Problem 56: Efficient Measures of “Surprisingness” of Sequences

From Open Problems in Sublinear Algorithms
Revision as of 02:00, 7 March 2013 by Krzysztof Onak (talk | contribs) (updated header)
(diff) ← Older revision | Latest revision (diff) | Newer revision → (diff)
Jump to: navigation, search
Suggested by Rina Panigrahy
Source Dortmund 2012
Short link https://sublinear.info/56

Consider a sequence of i.i.d. random bits $S\in\{0,1\}^n$.

Question: Find efficient measures of how surprising/unbelievable $S$ appears to be. (Good heuristic for measuring how probable/improbably a string is.)
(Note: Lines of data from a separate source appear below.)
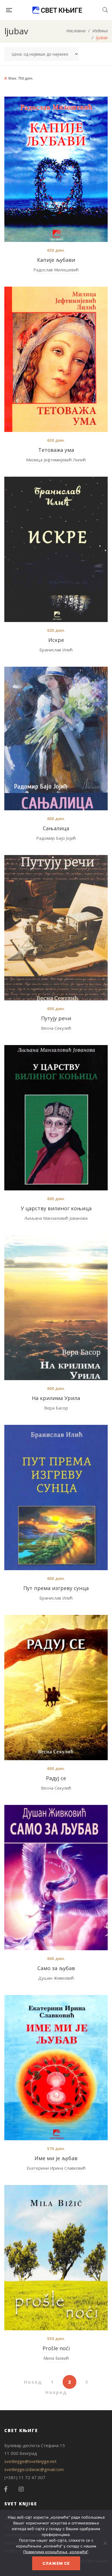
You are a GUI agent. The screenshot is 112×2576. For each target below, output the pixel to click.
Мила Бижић (56, 2358)
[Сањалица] (56, 738)
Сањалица (56, 828)
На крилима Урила (56, 1398)
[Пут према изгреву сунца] (56, 1497)
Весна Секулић (56, 1028)
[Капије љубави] (56, 169)
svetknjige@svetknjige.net (30, 2461)
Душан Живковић (56, 1978)
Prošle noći (56, 2348)
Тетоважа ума (56, 449)
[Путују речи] (56, 927)
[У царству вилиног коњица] (56, 1117)
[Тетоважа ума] (56, 359)
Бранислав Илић (56, 650)
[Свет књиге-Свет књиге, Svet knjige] (57, 10)
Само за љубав (56, 1968)
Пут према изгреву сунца (56, 1588)
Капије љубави (56, 259)
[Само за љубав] (56, 1877)
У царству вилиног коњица (56, 1208)
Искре (56, 639)
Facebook (5, 2489)
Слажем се (56, 2563)
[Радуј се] (56, 1687)
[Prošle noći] (56, 2257)
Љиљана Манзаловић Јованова (56, 1218)
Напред (56, 2392)
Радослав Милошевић (56, 270)
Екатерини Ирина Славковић (56, 2168)
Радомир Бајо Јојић (56, 838)
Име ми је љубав (56, 2158)
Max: (20, 78)
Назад (33, 2382)
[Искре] (56, 549)
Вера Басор (56, 1408)
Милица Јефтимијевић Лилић (56, 460)
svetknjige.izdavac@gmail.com (34, 2469)
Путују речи (56, 1018)
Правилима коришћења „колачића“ (55, 2551)
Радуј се (56, 1778)
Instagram (21, 2489)
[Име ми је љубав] (56, 2067)
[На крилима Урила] (56, 1307)
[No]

For example, if we see $0,0,0,\ldots $, we won't believe it is random (i.e., it is surprising.)

One existing measure is the ($k^{th}$-order) Shannon entropy $H_k$ ($H_0$ would correspond to taking the entropy of the empirical frequencies of 0s and 1s). However, it fails to say that a string like $(0,0,\ldots,0,1,1,\ldots,1)$ is surprising (from the point of view of densities it looks pretty random).

Ideal solution is to consider the Kolmogorov complexity, but it is hard (impossible) to compute.

A particular setting of the strings to consider may be: suppose each bit is generated from a biased independent coin, but the bias of the coin changes (slowly?) over time. Is there a good compression here?